# Damaged ROMEX question



## dcs6f4 (Feb 12, 2013)

I was trying to install a new ceiling light fixture in our bedroom. When drilling a new hole to run the romex down to the light switch I nicked an existing wire. Can this be repaired or will the wire need to be replaced entirely?

The red insulation on that wire is damaged and if pulled back the copper wire is visible as seen in the link.

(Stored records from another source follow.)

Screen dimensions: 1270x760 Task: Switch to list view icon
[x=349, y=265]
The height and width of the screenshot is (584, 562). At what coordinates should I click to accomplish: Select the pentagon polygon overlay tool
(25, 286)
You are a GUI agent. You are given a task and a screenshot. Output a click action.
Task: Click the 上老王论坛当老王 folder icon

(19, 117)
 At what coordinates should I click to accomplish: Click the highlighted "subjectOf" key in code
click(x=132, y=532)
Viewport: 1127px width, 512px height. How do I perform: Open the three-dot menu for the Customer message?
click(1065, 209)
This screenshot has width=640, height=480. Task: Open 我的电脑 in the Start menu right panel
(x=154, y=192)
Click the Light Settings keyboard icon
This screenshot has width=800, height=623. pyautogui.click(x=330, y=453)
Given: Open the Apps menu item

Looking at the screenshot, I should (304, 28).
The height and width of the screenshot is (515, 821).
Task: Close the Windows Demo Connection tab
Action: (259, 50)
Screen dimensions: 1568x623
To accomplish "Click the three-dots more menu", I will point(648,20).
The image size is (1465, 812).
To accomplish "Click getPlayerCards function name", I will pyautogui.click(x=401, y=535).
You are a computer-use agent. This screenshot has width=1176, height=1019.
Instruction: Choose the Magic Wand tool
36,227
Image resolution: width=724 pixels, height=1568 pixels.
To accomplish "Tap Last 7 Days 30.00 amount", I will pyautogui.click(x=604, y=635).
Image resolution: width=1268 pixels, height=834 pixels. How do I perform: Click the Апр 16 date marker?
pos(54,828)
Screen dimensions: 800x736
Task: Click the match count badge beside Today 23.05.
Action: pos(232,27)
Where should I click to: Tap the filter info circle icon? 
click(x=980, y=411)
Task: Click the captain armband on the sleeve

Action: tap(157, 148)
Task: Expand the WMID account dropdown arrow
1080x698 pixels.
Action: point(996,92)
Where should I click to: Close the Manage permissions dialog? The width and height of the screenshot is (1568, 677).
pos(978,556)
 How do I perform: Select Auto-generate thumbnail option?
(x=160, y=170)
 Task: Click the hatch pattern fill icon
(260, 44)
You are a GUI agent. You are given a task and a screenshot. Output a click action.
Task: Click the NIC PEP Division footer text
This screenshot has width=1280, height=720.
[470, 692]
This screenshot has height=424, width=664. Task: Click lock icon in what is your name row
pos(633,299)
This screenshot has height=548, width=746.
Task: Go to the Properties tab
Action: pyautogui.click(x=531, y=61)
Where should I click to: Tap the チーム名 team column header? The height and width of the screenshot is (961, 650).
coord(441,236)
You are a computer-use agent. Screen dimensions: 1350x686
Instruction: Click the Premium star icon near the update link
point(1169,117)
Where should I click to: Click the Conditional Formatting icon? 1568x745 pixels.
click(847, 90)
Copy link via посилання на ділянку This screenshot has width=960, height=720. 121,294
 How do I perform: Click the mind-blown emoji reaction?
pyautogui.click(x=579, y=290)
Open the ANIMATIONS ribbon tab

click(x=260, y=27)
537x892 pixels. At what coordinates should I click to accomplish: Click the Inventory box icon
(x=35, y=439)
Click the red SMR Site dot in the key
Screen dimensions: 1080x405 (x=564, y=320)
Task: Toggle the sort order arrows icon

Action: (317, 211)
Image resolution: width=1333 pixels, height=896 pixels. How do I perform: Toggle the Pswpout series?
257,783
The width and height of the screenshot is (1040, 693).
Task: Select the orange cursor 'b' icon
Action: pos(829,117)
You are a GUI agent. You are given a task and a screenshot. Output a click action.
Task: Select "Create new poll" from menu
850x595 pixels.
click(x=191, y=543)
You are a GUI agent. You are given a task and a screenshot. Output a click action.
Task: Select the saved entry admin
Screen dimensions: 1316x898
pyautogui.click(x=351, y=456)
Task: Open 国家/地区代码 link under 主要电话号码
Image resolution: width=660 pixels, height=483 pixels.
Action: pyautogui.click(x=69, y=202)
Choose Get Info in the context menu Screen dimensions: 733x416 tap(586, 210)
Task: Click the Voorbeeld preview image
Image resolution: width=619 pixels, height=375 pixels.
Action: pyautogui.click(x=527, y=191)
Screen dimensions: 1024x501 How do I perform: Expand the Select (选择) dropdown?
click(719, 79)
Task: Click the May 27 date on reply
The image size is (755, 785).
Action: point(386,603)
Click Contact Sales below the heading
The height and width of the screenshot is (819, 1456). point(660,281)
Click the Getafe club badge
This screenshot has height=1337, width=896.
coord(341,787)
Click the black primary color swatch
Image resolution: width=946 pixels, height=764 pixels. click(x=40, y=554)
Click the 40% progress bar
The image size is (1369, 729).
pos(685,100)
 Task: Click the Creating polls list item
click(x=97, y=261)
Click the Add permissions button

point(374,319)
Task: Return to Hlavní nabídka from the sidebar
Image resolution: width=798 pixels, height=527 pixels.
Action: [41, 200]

http://www.flickr.com/photos/[email protected]/

Any help is greatly appreciated. Currently has electrical tape around red wire and around black wire on damaged places, and finally wrapped around the whole wire. I have power to this shut off at the breaker.


----------



## Deepwater Horizon (Jan 29, 2013)

In before the lock.


----------



## BBQ (Nov 16, 2010)

Deepwater Horizon said:


> In before the lock.


Your feet stink.


----------



## Peewee0413 (Oct 18, 2012)

Butt splice, heat shrink, sealing compound. Or just tape it up and shut it up. Out of sight out of mind...jk..Many different ways to fix it professionally. Heck maybe just look up electric wire repair kit.


----------



## Deepwater Horizon (Jan 29, 2013)

BBQ said:


> Your feet stink.


Did you expect them to smell like a flower shop? :blink:


----------



## chewy (May 9, 2010)

Deepwater Horizon said:


> Did you expect them to smell like a flower shop? :blink:


Yes.


----------



## dcs6f4 (Feb 12, 2013)

Give me a break. There is a sign up option for DIY homeowner on this site and similar questions have been answered. Have a good night... I'll try somewhere else.


----------



## Deepwater Horizon (Jan 29, 2013)

dcs6f4 said:


> Give me a break. There is a sign up option for DIY homeowner on this site and similar questions have been answered. Have a good night... I'll try somewhere else.


:sleep1:


----------



## heavysparky (Jun 2, 2009)

Your whole house needs to be rewired. Those wires look expired! lol


----------



## BBQ (Nov 16, 2010)

dcs6f4 said:


> Give me a break. There is a sign up option for DIY homeowner on this site and similar questions have been answered. Have a good night... I'll try somewhere else.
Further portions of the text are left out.